In recent years, the ways in which we approach our discipline have critically questioned many of the categories in which History has been thought about, taught, and written. Transnational and temporal crossings have opened up new perspectives, by bringing into conversation with one another ideas, elements, and events that might once have been considered incompatible. At the same time, new methodologies, connections and formations offer exciting intellectual possibilities even while they sometimes make it difficult to categorise with ease the work being undertaken.
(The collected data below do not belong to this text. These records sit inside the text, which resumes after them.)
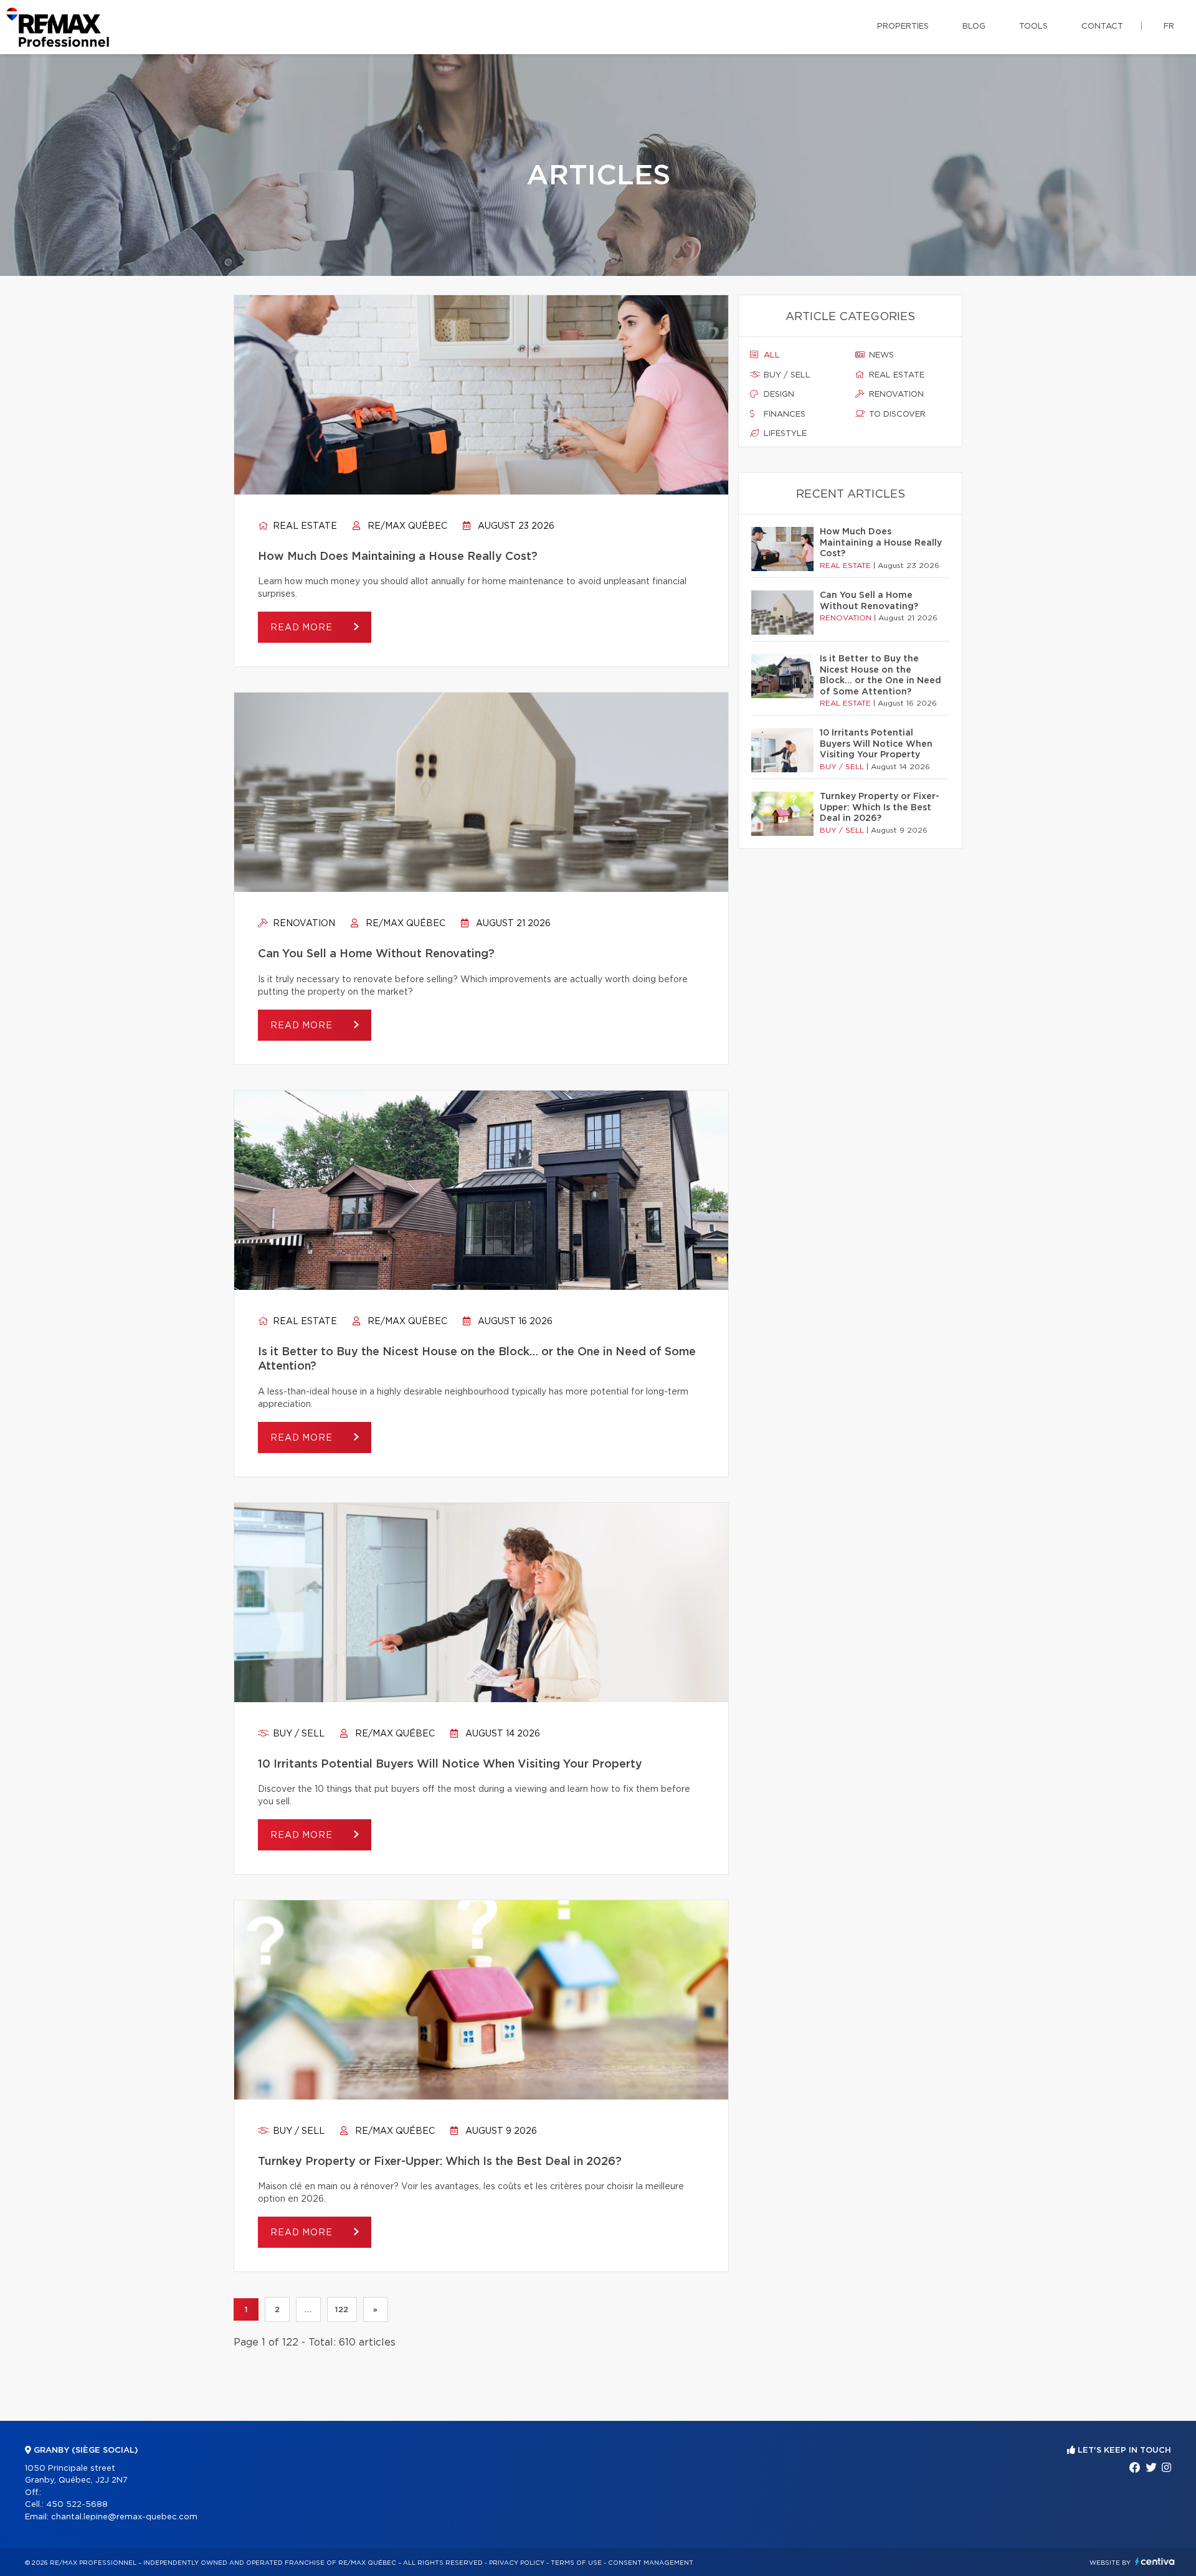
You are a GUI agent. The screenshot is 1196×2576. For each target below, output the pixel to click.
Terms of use (576, 2563)
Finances (783, 414)
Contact (1102, 26)
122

This seminar is aimed at those who, like me, find increasing difficulty in labelling and identifying their work within more established frameworks, and who believe that novel intellectual formations are necessary to the continued relevance of historical studies in an age of deep uncertainties and instabilities. This is not intended as a formal research seminar but rather a venue to discuss critically new paths in the field, to try out work on a sympathetic audience, and to learn from one another about the ways in which historical research and writing are now being conducted. As a result, my hope is that it will be largely participant-driven rather than working from a defined structure, syllabus or agenda. Among the activities which it might encompass, but to which it will not be limited, are shared readings, opportunities to workshop chapters, papers and other writings as well as to seek advice, whether about writing or conceptualising projects.
Please email Philippa Levine (email@example.com) if you’re interested in attending or would like further information.
The seminar will be held monthly on Fridays throughout the academic year at 1 p.m, beginning 23 October. This term, at least, meetings will, of course, be virtual.